## Short problem
Can you set down every line of the listing below word for word, omitting the pictures?

## Provided material
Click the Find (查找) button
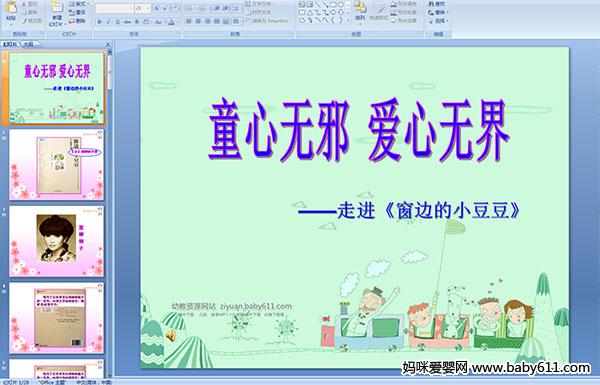The width and height of the screenshot is (600, 385). pyautogui.click(x=437, y=4)
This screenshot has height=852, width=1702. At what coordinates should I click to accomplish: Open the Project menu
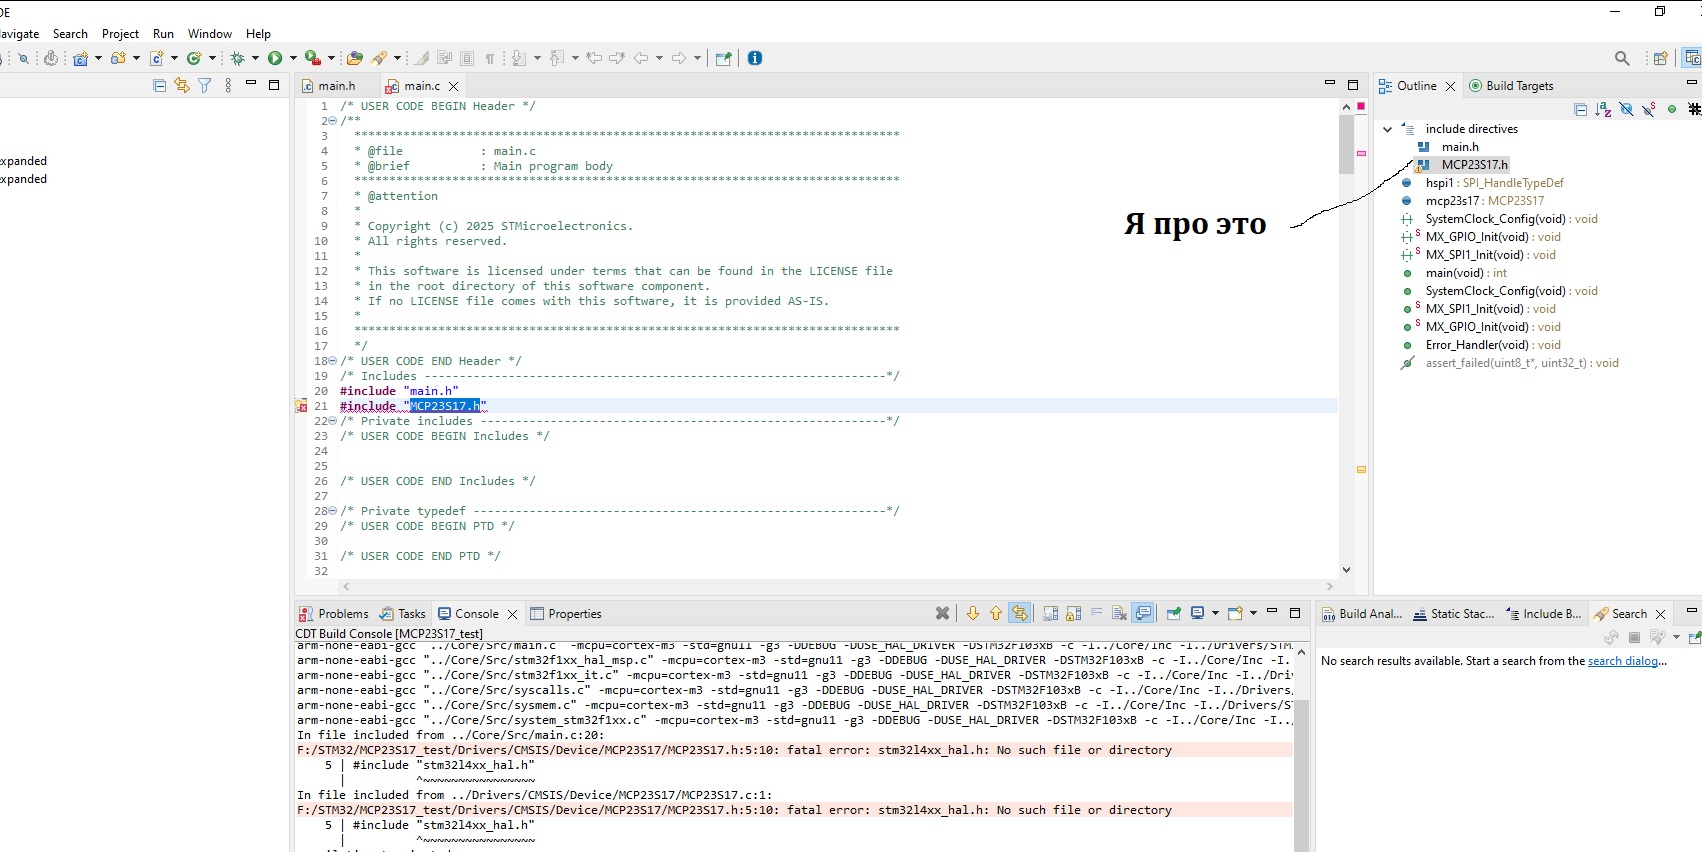point(120,33)
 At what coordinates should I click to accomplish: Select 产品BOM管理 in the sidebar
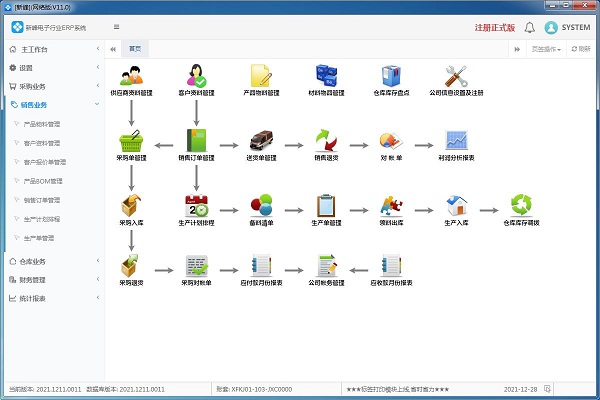pyautogui.click(x=43, y=181)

## Exercise solution
Click the Find (查找) button
The width and height of the screenshot is (600, 385). pyautogui.click(x=437, y=4)
This screenshot has height=852, width=1702. At what coordinates should I click to accomplish: Open the Project menu
point(120,33)
 At what coordinates should I click to accomplish: Select 产品BOM管理 in the sidebar
pyautogui.click(x=43, y=181)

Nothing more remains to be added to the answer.